• Problem description:
Repeat exactly the lines of the records below, starting at the line containing "Avatar (178, 1315)" and ending at the line containing "Ajuda (1219, 43)". Leave the pictures out.

• Record extracts:
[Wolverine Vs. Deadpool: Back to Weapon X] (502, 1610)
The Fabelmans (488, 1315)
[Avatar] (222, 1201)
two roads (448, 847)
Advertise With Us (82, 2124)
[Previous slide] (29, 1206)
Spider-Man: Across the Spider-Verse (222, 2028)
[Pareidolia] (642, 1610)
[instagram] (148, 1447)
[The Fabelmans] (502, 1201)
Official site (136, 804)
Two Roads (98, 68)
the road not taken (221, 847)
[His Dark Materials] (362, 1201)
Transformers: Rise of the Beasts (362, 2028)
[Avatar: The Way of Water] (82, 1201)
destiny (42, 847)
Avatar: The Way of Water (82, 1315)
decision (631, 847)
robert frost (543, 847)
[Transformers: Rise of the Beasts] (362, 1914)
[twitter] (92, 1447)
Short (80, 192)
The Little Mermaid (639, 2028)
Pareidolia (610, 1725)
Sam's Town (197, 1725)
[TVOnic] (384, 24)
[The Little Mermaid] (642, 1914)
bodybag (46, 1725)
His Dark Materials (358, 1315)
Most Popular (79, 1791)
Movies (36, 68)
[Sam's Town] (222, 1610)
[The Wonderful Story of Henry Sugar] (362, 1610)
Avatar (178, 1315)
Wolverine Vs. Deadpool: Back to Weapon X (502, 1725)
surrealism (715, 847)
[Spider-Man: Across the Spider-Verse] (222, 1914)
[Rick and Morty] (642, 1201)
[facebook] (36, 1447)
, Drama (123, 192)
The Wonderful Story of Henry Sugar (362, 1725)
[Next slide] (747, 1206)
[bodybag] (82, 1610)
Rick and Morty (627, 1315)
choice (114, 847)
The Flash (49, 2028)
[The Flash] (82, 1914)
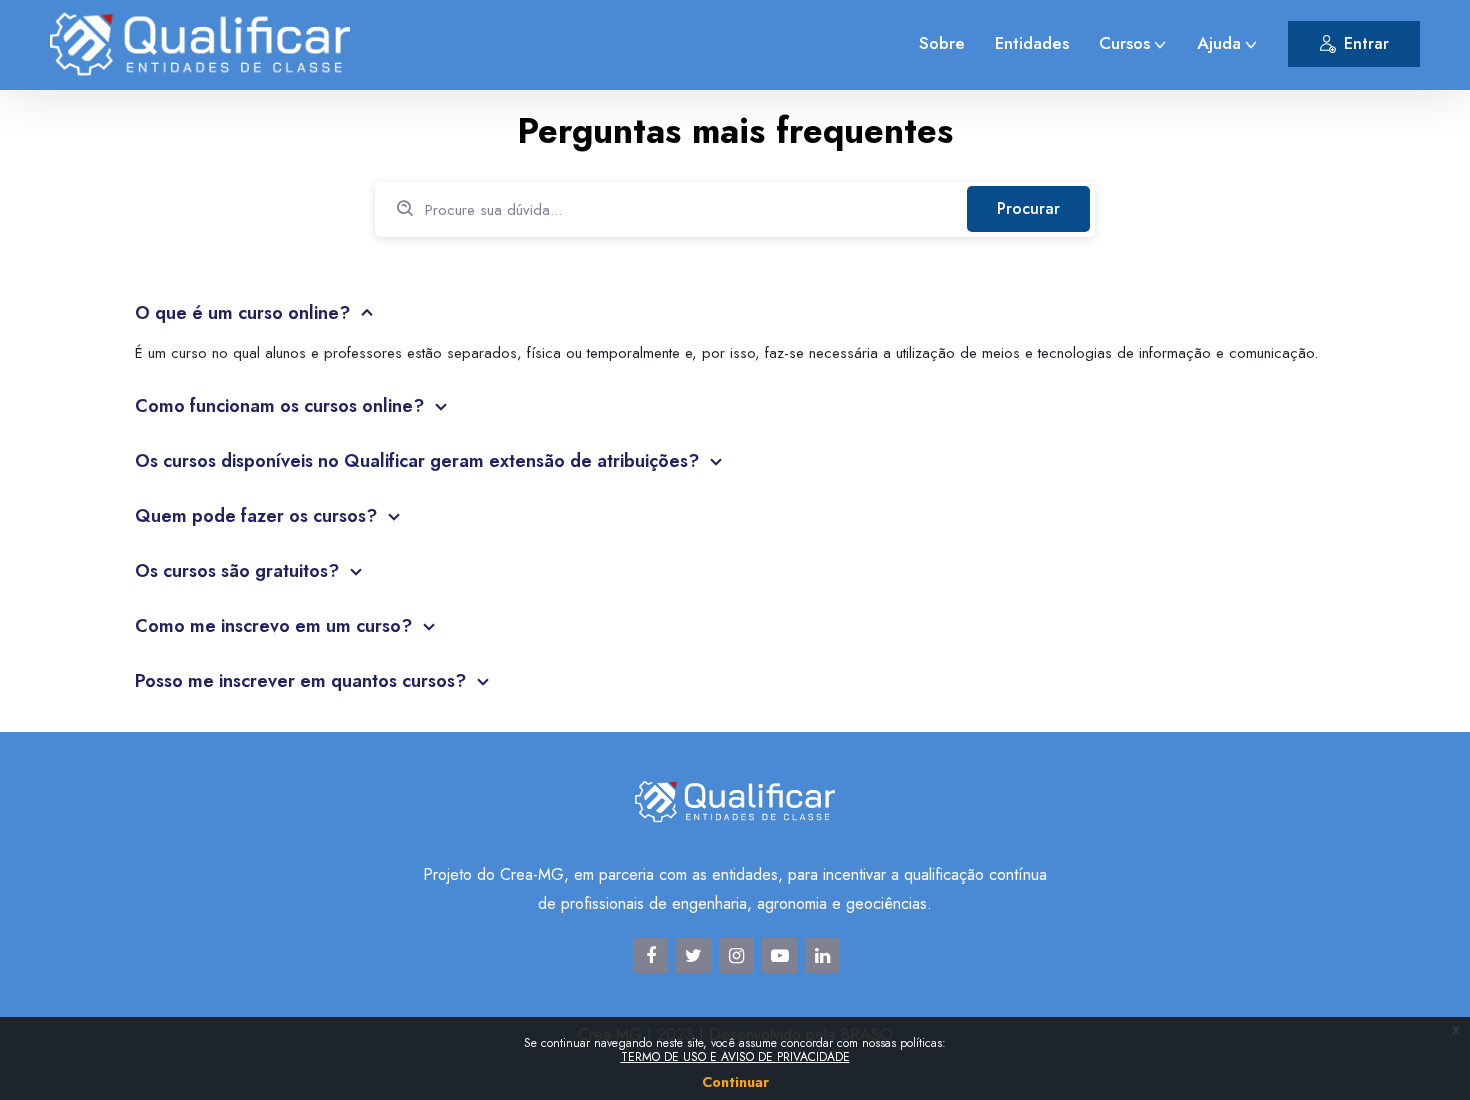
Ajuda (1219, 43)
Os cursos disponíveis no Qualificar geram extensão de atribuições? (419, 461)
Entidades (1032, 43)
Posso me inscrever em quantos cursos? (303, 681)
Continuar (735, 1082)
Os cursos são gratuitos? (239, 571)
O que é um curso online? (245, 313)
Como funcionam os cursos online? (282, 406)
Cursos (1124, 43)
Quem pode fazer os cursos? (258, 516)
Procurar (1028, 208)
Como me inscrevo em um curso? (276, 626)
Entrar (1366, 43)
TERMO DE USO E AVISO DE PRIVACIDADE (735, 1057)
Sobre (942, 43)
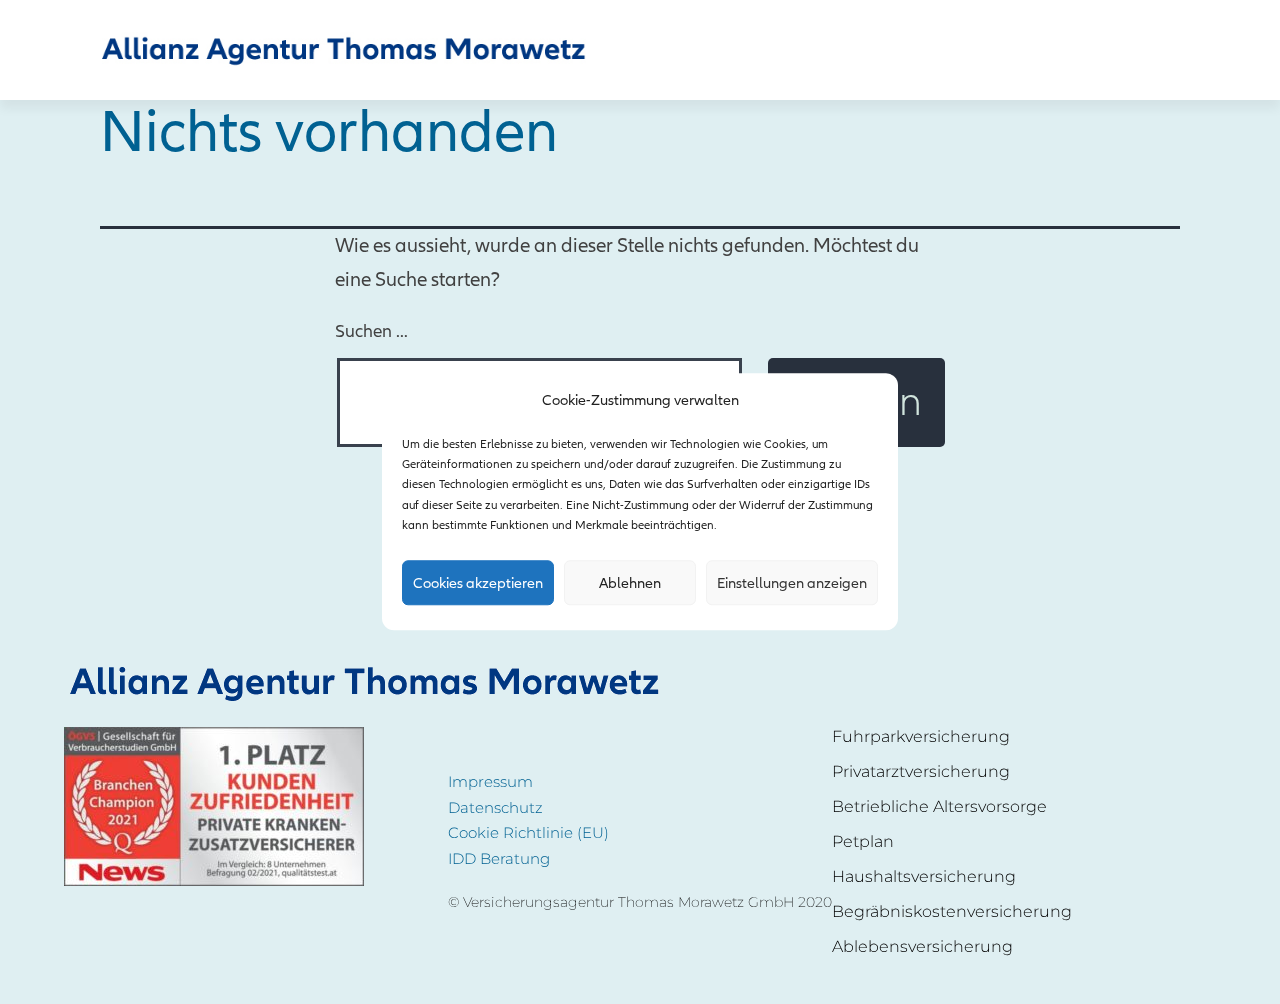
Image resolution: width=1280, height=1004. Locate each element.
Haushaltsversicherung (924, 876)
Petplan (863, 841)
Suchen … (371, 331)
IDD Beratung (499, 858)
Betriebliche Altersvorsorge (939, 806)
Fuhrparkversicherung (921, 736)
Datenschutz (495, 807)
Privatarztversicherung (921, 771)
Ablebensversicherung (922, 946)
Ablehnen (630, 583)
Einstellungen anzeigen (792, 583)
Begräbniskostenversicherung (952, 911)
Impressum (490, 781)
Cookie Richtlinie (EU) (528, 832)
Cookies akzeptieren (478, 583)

• Answer section:
Avatar (178, 1315)
Wolverine Vs. Deadpool: Back to Weapon X (502, 1725)
surrealism (715, 847)
[Spider-Man: Across the Spider-Verse] (222, 1914)
[Rick and Morty] (642, 1201)
[facebook] (36, 1447)
, Drama (123, 192)
The Wonderful Story of Henry Sugar (362, 1725)
[Next slide] (747, 1206)
[bodybag] (82, 1610)
Rick and Morty (627, 1315)
choice (114, 847)
The Flash (49, 2028)
[The Flash] (82, 1914)
Ajuda (1219, 43)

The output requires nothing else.